No, sweets have never been my problem. My problem is fast food. It’s too convenient. And it’s horrible for you. And I was eating it all the time. It’s quicker (duh), fairly cheap, filling, and easier to do than actually cooking. So I cut myself off from it too. Been fast food-free since Easter. And I do not miss it. No really. My friend Tonya has been on a calorie counting kick since New Year’s and when you look at the calories in a quarter-pounder, and consider that a QP meal with fries and soda is pretty much your calorie intake for the entire day, your mind boggles. And they aren’t good calories either. If I think about it like that, it totally helps me stay away. That and the fact that I’m a few weeks away from being able to wear some clothes I haven’t been able to get into in a very long time. I’d be an idiot to break my streak now.

My next hurdle is working on some sort of exercise routine. I need to find something that works for me (well, I know what works and that is swimming, but 10 bucks a pop to go to the pool is kinda pricey). I’ll find something though. My favourite thing right now – and I never thought I’d ever say this – is doing the household chores because I put on my iPod and I have a ‘clean the house’ playlist and basically I dance like a fool while I clean. It’s hella fun. I’m sure I look silly, but I don’t care 🙂 Plus Shannon’s been teaching me her bellydance moves. Those are quite a workout.

Anyway, I feel less grumpy now. Head still hurts tho so I think I’ll head for bed.

Road rage

I have… issues when I’m behind the wheel. People piss me off. Especially if they drive stupidly. And I can’t contain my anger at the abundance of stupid people allowed to get behind 2 tons of metal and propel it down a street at certain speeds.
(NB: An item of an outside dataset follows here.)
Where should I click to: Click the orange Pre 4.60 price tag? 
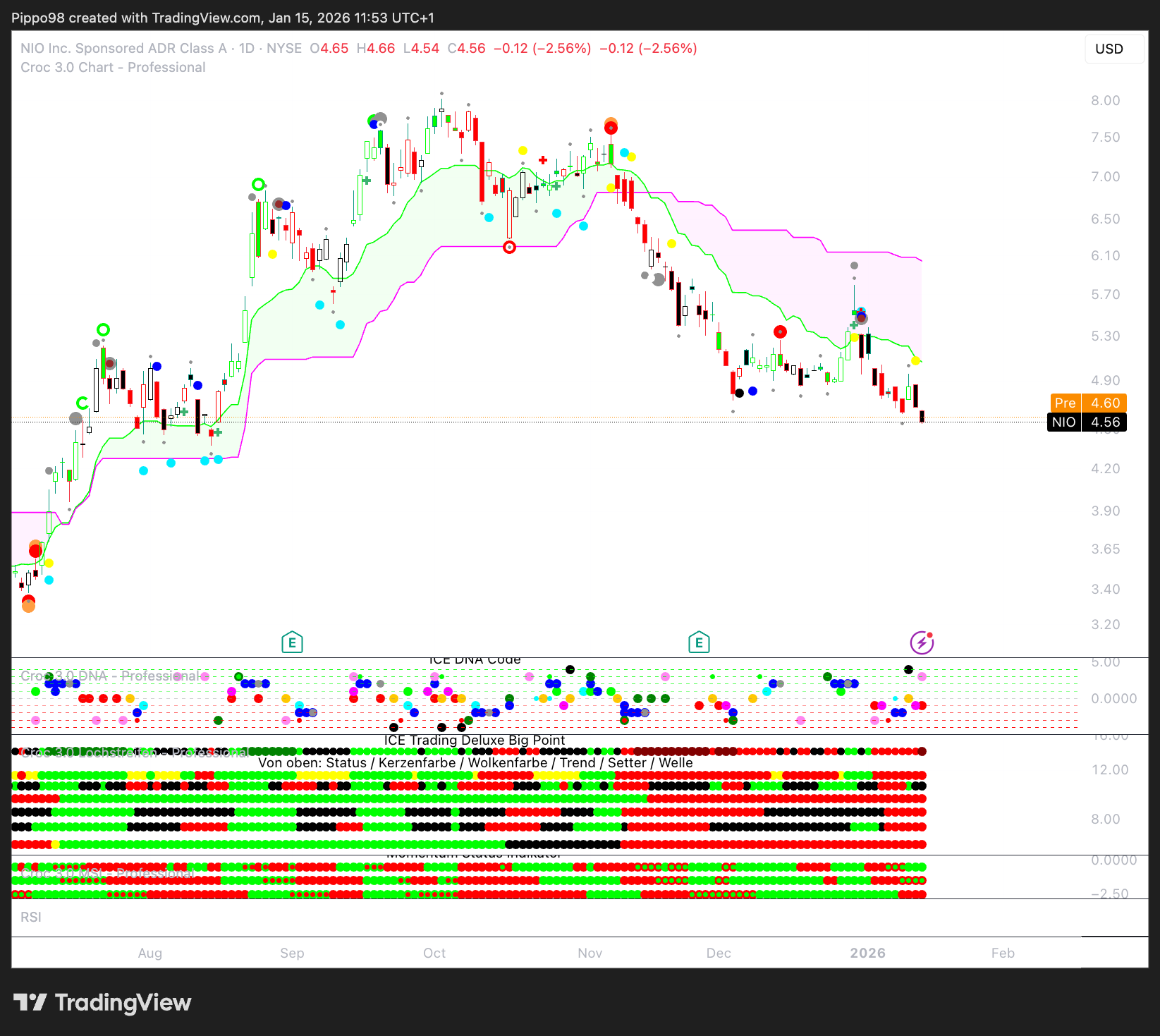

One day, my road temper is going to get me into trouble – well, it has already actually. I flipped off a coworker who cut me off. I have since learned to hold back on the gestures when I’m within a two block radius of the paper.

My town seems to have more than its fair share of idiots on the roads. People who do not understand the concept of a 4-way stop. Or ones who like to fly through that yellow left turn arrow after it turns green because they are far more important than oncoming traffic. Or the little-olds who drive about ten miles an hour below the speed limit. Or people who force you to slam on your brakes when they turn into your lane even though it’s clear for miles behind you. Or truck drivers who wait until you are just about to pass them before they decide to get in your lane and pass the truck in front of them.
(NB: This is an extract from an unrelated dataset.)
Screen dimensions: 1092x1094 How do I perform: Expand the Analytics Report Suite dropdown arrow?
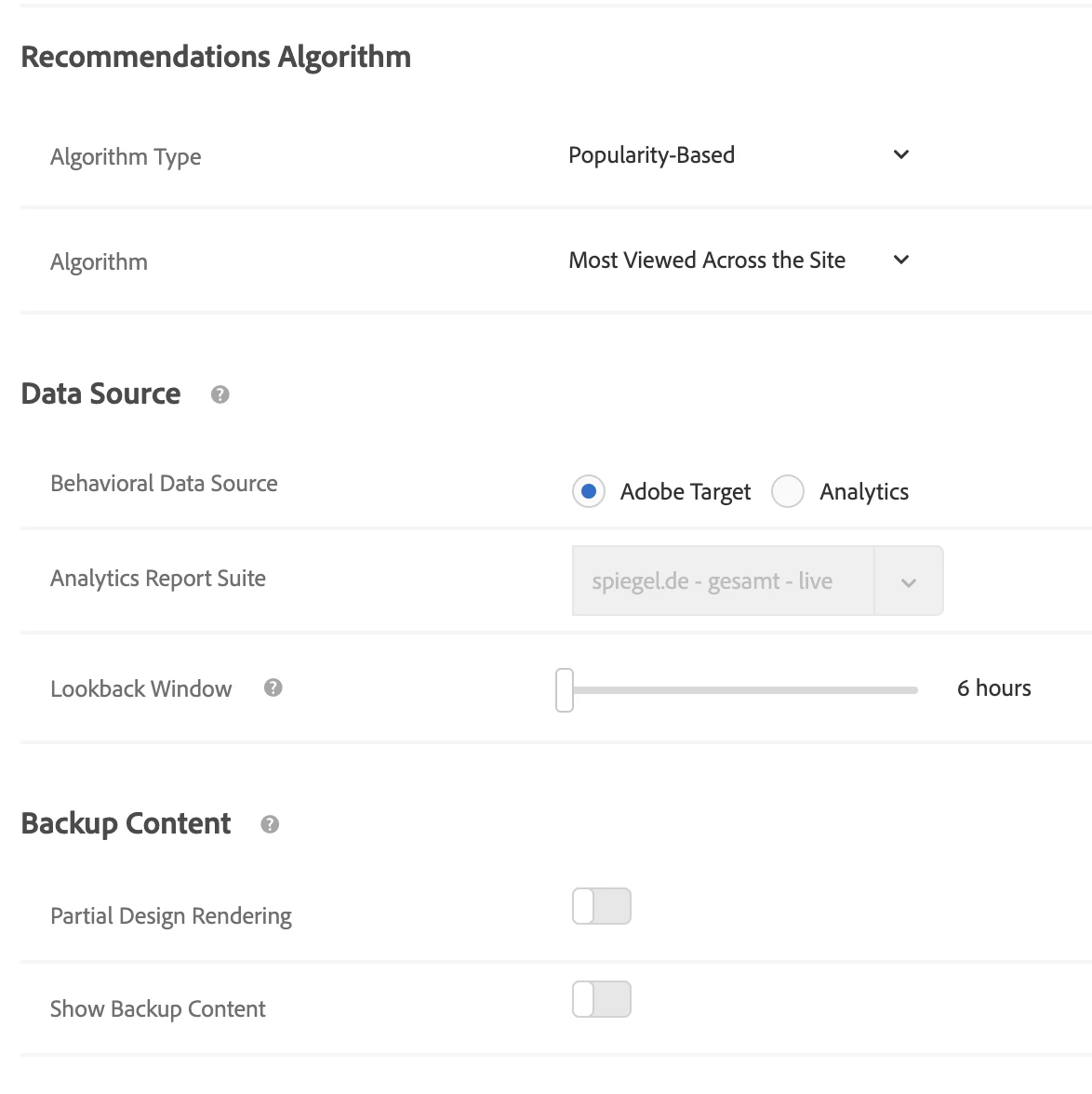909,581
I could go on. I’m getting angry just thinking about all these morons. But I want to learn how to not be angry. I don’t like losing my temper, and outside of the car, I don’t lose it very often. I’m a cheerful person for the most part. But when I’m behind the wheel and someone pisses me off, I lose my shit. Swear words tumble out of my mouth as if I’d been holding them back for months and I actually *yell* (if you know me, I’m often told to speak up. Voice is too quiet.) Sometimes I scream. Depends on the stupidity level I’ve just witnessed.

Of course, no road rage rant would be complete without the obligatory “I’m not saying I’m a perfect driver yadda yadda yadda.” I’m not. i’ve done my share of stupid stuff. But in general I try not to. And I’m sure some of the people I get pissed at are probably just having a duh moment too. But some of them are malicious. Like the ass in the fuel-sucking monstrosity of an SUV next to me waiting to turn left while I was trying to turn right, who kept inching forward enough so that I couldn’t see around his fecking bumper to see if I was clear. And he was doing it on purpose and laughing at me. Drivers like that I swear… Trying not to think about how satisfying it would be to whip out a baseball bat and play whack-a-mole with his headlights. It’s drivers like that that set off my road rage.

And I don’t know what to do about it.